Fascist architecture styles
Early fascist architecture was a part of the Novecento art trend. Translated as “twentieth century”, the name “Novecento” takes us back to the historical periods of the Renaissance (Quattrocento, Cinquecento). Margherita Sarfatti, one of the Novecento’s founders, was Mussolini’s mistress. Novecento artists promoted fascist ideas of the dictator, and architects of the 1920s and 1930s designed their buildings in neoclassical style with minimum decorations.
Italian rationalism is another trend in fascist architecture. It was represented by Gruppo 7, an association of architects, who worked from 1926 to 1932. Gruppo 7 was based on a theoretical foundation of engineering treatises of Ancient Rome and the Renaissance, which in turn relied on calculation and math proportions. This appeal to history distinguished Italian architects from their colleagues-modernists from other European countries, who strived to break the link with historic legacy. Nevertheless, their buildings looked alike: they had strict lines, simple forms, flat roofs, and no decorations.
Italy changed in the mid-30s, and so did its architecture. Mussolini’s imperial ambitions led to the war in Ethiopia, urging the League of Nations to respond with sanctions. Since that time, fascist architecture has become a mirror to Mussolini’s own views. Imposed restrictions played right into his hands: Italians could not import building supplies and had to use traditional domestic marble and travertine. Architecture became even more monumental, leaning toward the style of Ancient Rome, rather than modernist trends.
Over the course of Mussolini’s two decades of dictatorship, dozens of towns and thousands of residential buildings were built in Italy.
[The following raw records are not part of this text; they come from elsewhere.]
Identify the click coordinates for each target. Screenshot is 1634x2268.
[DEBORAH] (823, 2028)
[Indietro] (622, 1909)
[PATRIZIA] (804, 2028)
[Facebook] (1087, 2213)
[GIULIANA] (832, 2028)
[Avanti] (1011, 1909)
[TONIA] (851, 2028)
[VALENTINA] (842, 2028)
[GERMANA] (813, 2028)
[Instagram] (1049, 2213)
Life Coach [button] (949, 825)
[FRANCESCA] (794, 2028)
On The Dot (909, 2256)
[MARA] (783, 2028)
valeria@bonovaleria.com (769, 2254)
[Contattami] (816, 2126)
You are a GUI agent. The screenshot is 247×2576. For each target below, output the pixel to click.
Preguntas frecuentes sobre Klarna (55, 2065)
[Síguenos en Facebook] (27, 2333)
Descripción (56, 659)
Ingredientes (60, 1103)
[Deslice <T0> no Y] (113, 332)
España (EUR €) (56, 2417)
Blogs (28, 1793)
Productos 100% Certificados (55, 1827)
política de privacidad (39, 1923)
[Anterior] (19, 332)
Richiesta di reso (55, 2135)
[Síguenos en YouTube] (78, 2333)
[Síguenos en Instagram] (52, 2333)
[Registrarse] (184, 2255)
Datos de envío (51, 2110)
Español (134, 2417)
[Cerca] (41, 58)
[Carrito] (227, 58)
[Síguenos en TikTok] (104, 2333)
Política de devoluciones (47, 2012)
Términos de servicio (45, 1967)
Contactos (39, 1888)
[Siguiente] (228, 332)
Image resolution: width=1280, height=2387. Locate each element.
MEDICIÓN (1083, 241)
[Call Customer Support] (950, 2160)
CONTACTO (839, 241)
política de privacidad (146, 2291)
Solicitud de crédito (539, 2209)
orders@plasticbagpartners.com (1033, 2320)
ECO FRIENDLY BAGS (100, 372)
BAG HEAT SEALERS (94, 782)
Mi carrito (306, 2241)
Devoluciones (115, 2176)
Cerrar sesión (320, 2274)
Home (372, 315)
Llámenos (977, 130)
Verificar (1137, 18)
Apart from them, other public places appeared, including schools, banks, universities, governmental institutions, sports objects, railway stations, postal services, and more than 5, 000 of Case del Fascio — local centers for fascist parties.
The king of Italy ousted Mussolini from power in 1943, following his defeat in World War II and the despondency of his supporters. Fascist state and architecture came to an end, and the country sank into the Civil War, which lasted till 1945. Afterward, Italy started its path of recovery from two wars.
Italy never went through the denazification process, as Germany did. The fascist party was banned, but its members created a new one and called it the Italian social movement. Fascist symbols were taken off of the buildings; Case del Fascio were renamed and turned into postal services or similar institutions. Duce’s name disappeared from everywhere — Mussolini’s Forum in Rome became the Italian Forum. But the majority of buildings of that time remained.
‘Some of the fascist headquarters were demolished. But it happened mainly because the buildings were damaged by war, not because of their negative connotations. Some of Case del Fascio were turned into squats, others were occupied by communists, socialists, and their parties,’ says Dr. Lucy Maulsby, a historian of architecture.
There was a period in Italian history when Italians didn’t like fascist architecture. In the 1970s and 1980s they considered it to be ugly because of its tight connection with the painful past, says art historian Pier Luigi Tucci. Yet, the new generation of art researchers view fascist architecture as an interesting object for exploration, and conservative Italians go on rallies every time someone tries to tear down Mussolini’s legacy.
Preservation of fascist buildings is more of a technical problem: a lot of them are built of concrete, and we are still researching the technologies for its conservation and restoration. Still, the Italians think that the buildings should be saved. ‘This is how unexpected alliances originate — specialists in history, artistic legacy, and restoration join forces with Mussolini’s supporters. They have the same intention to save and protect, but their reasons are quite different,’ says Maulsby.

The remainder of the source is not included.